WHAT YOU NEED TO DO>
Go through the listing and set it down exactly, leaving out its pictures.
--------------------
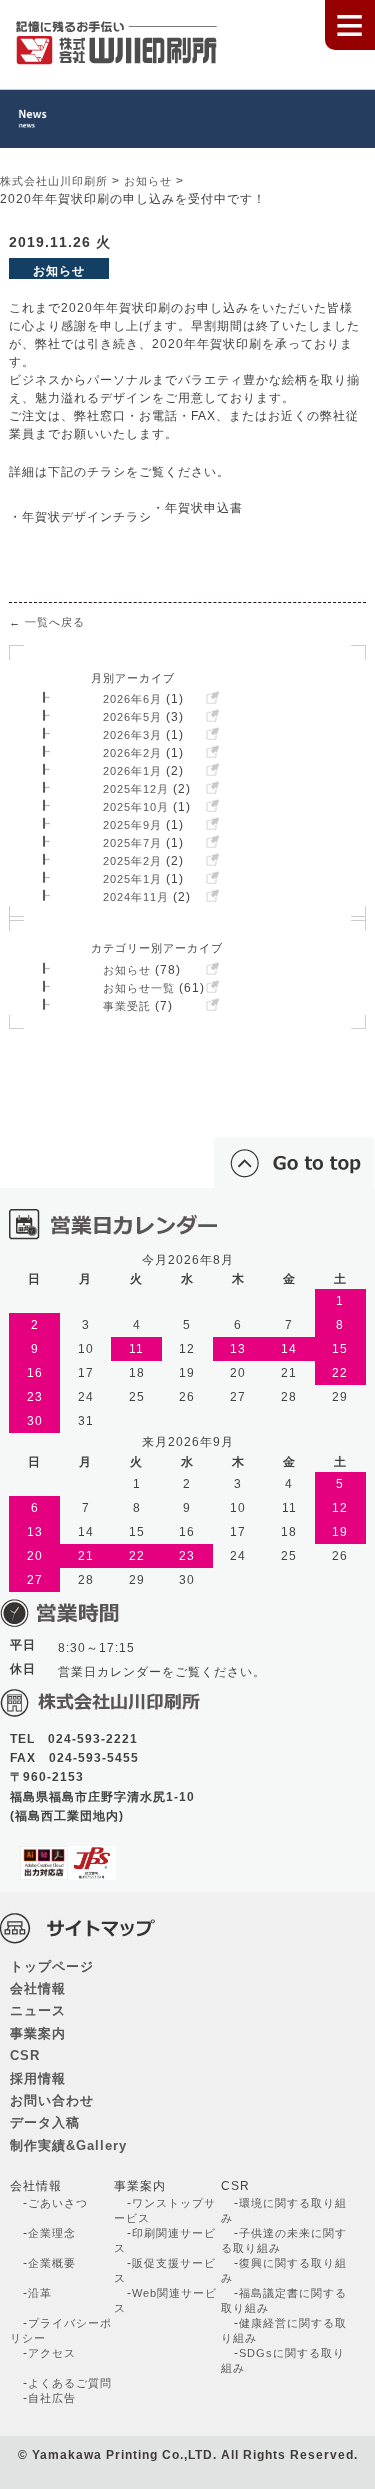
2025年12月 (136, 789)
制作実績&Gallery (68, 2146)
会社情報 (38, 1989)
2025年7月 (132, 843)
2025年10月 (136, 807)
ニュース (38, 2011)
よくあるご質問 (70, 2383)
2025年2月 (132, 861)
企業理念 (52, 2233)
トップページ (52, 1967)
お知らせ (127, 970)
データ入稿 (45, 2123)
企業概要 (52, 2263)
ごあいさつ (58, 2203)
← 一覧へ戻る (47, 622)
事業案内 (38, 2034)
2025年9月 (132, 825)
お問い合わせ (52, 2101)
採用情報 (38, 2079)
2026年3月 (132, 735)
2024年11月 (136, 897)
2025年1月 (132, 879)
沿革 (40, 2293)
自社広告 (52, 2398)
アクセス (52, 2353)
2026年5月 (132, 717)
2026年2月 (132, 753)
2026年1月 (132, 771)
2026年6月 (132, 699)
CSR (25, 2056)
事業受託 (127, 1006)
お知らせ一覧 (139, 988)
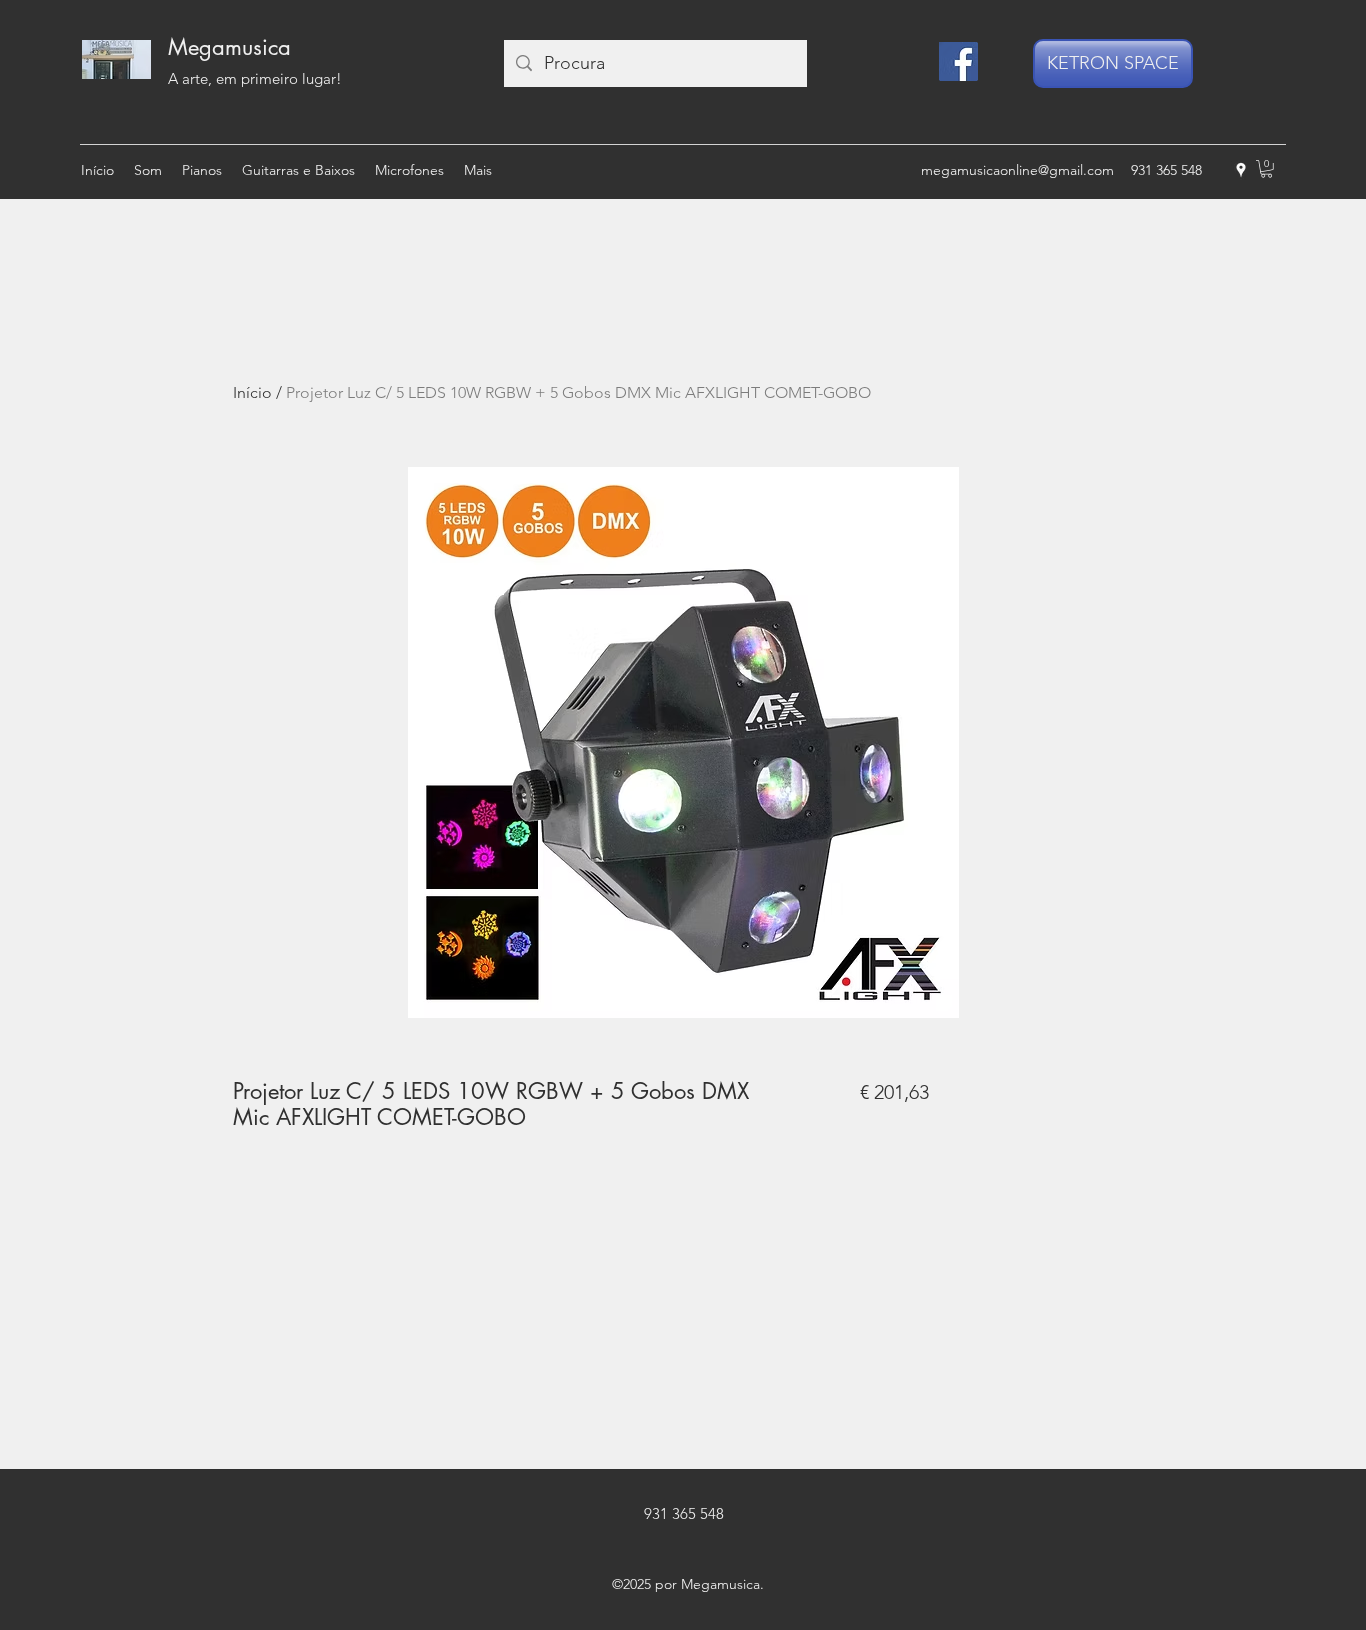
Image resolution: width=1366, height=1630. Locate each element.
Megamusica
--------------------
ANSWER SECTION>
2025年12月 (136, 789)
制作実績&Gallery (68, 2146)
会社情報 (38, 1989)
2025年7月 (132, 843)
2025年10月 (136, 807)
ニュース (38, 2011)
よくあるご質問 (70, 2383)
2025年2月 (132, 861)
企業理念 (52, 2233)
トップページ (52, 1967)
お知らせ (127, 970)
データ入稿 (45, 2123)
企業概要 (52, 2263)
ごあいさつ (58, 2203)
← 一覧へ戻る (47, 622)
事業案内 (38, 2034)
2025年9月 (132, 825)
お問い合わせ (52, 2101)
採用情報 (38, 2079)
2026年3月 (132, 735)
2024年11月 (136, 897)
2025年1月 (132, 879)
沿革 (40, 2293)
自社広告 (52, 2398)
アクセス (52, 2353)
2026年5月 (132, 717)
2026年2月 (132, 753)
2026年1月 (132, 771)
2026年6月 (132, 699)
CSR (25, 2056)
事業受託 (127, 1006)
お知らせ一覧 (139, 988)
Image resolution: width=1366, height=1630. Locate each element.
Megamusica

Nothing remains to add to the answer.